What the Muscular Dystrophy Association Is All About
By looking at the Community Involvement page on our main website and by just taking a quick look at the sidebar on this blog, you can see that we are advocates of the Muscular Dystrophy Association. We, from time to time, like to share what we’re doing with the Eastern North Carolina MDA. Just click on the MDA logo to the left to see all that we have done in the time this blog has been on the Internet.
With all this being said, What is the MDA all about? Well, today we’re going to spell it out for you, so you can understand and hopefully share our passion in seeing a cure found. The following text is directly from the MDA official website:
MDA is the nonprofit health agency dedicated to curing muscular dystrophy, ALS and related diseases by funding worldwide research. The Association also provides comprehensive health care and support services, advocacy and education.

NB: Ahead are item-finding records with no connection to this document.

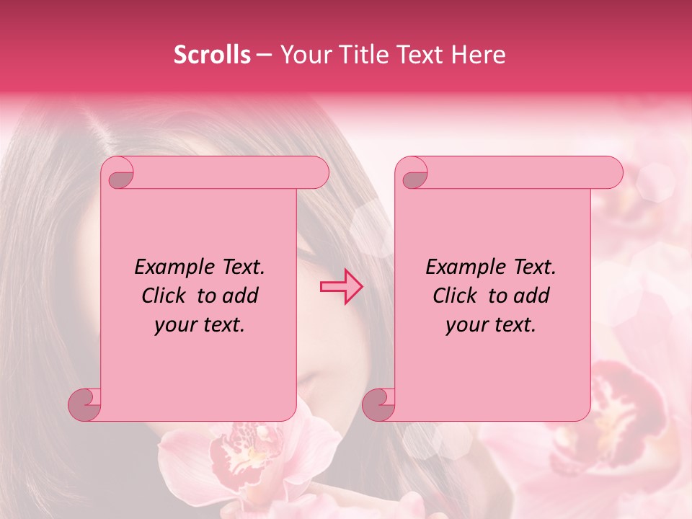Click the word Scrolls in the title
pos(212,55)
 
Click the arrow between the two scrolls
pos(342,287)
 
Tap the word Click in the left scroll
pos(158,296)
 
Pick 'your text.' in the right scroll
pos(491,325)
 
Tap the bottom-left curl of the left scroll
pos(85,404)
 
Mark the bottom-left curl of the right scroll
pos(379,404)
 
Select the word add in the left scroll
pos(240,296)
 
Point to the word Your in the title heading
pos(302,55)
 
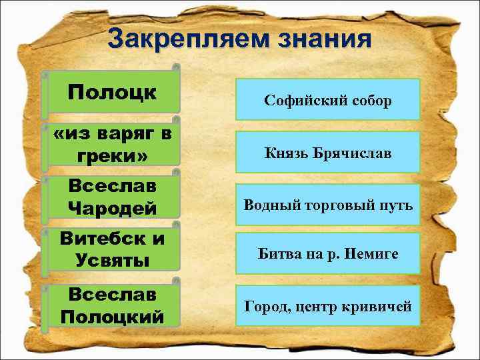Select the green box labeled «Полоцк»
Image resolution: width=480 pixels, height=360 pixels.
coord(112,93)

MDA combats neuromuscular diseases through programs of worldwide research, comprehensive medical and support services, and far-reaching professional and public health education. With national headquarters in Tucson, MDA has more than 200 offices across the country, sponsors more than 200 hospital-affiliated clinics and supports more than 330 research projects around the world.
MDA supports more research on neuromuscular diseases than any other private-sector organization in the world. MDA scientists are in the forefront of gene therapy research and have uncovered the genetic defects responsible for several forms of muscular dystrophy, Charcot-Marie-Tooth disease, a form of amyotrophic lateral sclerosis (ALS, or Lou Gehrig’s disease), childhood spinal muscular atrophy and several other neuromuscular conditions.
The Association’s comprehensive services program includes diagnostic and follow-up medical consultations, flu shots, support groups, MDA summer camps for youngsters, a medical equipment loan program, assistance with equipment repairs and resource referral.
Through its national advocacy program, MDA works to make life better for people with muscular dystrophy and related muscle diseases by providing representation in matters of public policy and research advancement, nationally and internationally; and facilitating active involvement in these areas by the people it serves.
MDA was created in 1950 by a group of adults with muscular dystrophy, parents of children with muscular dystrophy and a physician-scientist studying the disorder. Since its earliest days, it has been energized by its number-one volunteer and national chairman, entertainer Jerry Lewis.